Seeking Alpha

You know how well gold performed as priced in dollars over the past ten years, or rather, how poorly the dollar performed against gold during that period.

In 2001, you could buy an ounce of gold for $250. Today, gold sells for more than $1,400 an ounce. That’s more than 460% gain.

Again, you know this information. You might even be getting sick of hearing it repeated by gold vendors, gold bugs, or talking heads on TV who mention it with the rapt excitement of someone reporting actual news.

So, in an effort to illuminate a different aspect of the gold story that you probably haven’t seen anything about, I’m going to focus on other currencies.

Because I’d be surprised if you’ve heard anything about gold’s price as expressed in a different currency.

Take a look at the chart below, which shows the percentage gains of gold priced in dollars and six other major currencies.


It’s kind of difficult to make out, but there’s a huge disparity between the US dollar’s loss of gold-purchasing power (more than 450%), and the Swiss Franc’s loss of gold purchasing power (less than 200%).

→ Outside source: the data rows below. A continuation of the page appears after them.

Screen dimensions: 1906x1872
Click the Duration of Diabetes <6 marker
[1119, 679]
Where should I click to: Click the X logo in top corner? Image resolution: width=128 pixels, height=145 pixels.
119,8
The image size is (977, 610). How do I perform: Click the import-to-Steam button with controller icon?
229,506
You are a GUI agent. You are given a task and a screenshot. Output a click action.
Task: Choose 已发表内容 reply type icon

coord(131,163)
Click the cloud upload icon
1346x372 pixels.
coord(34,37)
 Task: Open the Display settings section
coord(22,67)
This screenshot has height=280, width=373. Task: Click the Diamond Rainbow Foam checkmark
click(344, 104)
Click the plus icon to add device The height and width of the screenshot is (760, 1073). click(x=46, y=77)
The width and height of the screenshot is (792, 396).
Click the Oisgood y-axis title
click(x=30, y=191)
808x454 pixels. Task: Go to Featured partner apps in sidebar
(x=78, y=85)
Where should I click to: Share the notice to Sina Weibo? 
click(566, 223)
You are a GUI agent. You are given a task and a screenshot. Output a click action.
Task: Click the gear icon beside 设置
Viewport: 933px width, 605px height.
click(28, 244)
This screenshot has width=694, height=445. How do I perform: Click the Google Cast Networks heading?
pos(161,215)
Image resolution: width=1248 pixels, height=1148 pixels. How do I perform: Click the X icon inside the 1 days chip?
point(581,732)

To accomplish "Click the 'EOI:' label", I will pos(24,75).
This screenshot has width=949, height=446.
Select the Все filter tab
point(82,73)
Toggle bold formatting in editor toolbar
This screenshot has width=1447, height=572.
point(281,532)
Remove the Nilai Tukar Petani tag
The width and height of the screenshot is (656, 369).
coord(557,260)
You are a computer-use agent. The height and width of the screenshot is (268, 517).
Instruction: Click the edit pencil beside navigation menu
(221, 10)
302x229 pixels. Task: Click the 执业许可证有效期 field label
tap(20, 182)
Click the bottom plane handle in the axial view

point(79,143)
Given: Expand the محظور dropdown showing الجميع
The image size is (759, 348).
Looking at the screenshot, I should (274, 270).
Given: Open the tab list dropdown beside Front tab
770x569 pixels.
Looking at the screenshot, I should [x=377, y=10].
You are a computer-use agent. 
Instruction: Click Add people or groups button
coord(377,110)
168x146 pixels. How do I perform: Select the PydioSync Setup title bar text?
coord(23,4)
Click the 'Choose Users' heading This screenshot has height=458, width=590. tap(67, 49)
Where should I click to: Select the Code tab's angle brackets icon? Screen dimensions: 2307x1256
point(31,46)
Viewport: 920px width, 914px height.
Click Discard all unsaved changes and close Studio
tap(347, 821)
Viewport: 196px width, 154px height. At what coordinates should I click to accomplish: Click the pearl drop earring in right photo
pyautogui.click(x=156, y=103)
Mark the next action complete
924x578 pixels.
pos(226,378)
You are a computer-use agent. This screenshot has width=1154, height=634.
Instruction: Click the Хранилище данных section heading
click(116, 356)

The question is: why did the Swiss Franc lose half as much purchasing power as the US dollar?

Or perhaps even more interestingly, how is it possible that the dollar lost 1.5 times more purchasing power than the euro? The weak-sister, debt-plagued, hodge-podge euro is stronger than the dollar after the past ten years?

I could come to a variety of confusing conclusions after looking at the chart above. I’m sure there are dozens of economists who would pounce down my throat after making any one of them.

But I think a dollar crisis is the only logical conclusion we can come to. Regardless of how we got here, whose fault it is, who pushed the printing press lever, or who spent beyond whose means – the point is: we’re here. Crisis isn't just on its way. It's here. The dollar is in crisis.

It’s lost a significant portion of its value not just against gold, but against other world currencies, much more value in some cases.

It would be one thing if all paper money devalued at more or less equal rates. No currency would become an obvious winner or loser, and there would be no reason or incentive to dump one for another.

But when one currency devalues so much more than others, by orders of magnitude, then you should start worrying if you’re the holder of that currency.

Let me back off for a second.

I’m sure you’re familiar with the joke about the two campers who see a bear coming. One camper begins lacing up his running shoes, and the second camper says, “You can’t outrun the bear, even with running shoes on.”

And the first camper replies, “I don’t have to outrun the bear, I just have to outrun you.”

Well right now, I own gold, but not because I’m certain that we’re imminently headed towards an inevitable gold standard that will make me rich when gold is revalued to account for the dollars out there.

Gold is the bear. These other currencies don’t have to be better than gold in order to gain the same kind of cache the US dollar has enjoyed over the past 50 years.

They just have to be better than the dollar.

And if the dollar gets caught by the renminbi, or the yen or even the euro, then it won’t matter whether it was gold that dethroned the dollar. It will just matter that the dollar has been dethroned.

Our hegemony hangs by a paper string. Our ability to procure oil, copper, coffee, gold, silver and all those other wonderful things that we don’t produce, but need to buy – it hinges heavily on the dollar’s status as reserve currency.

It only takes one country or exchange to start settling contracts in another currency, and the dollar is in big trouble.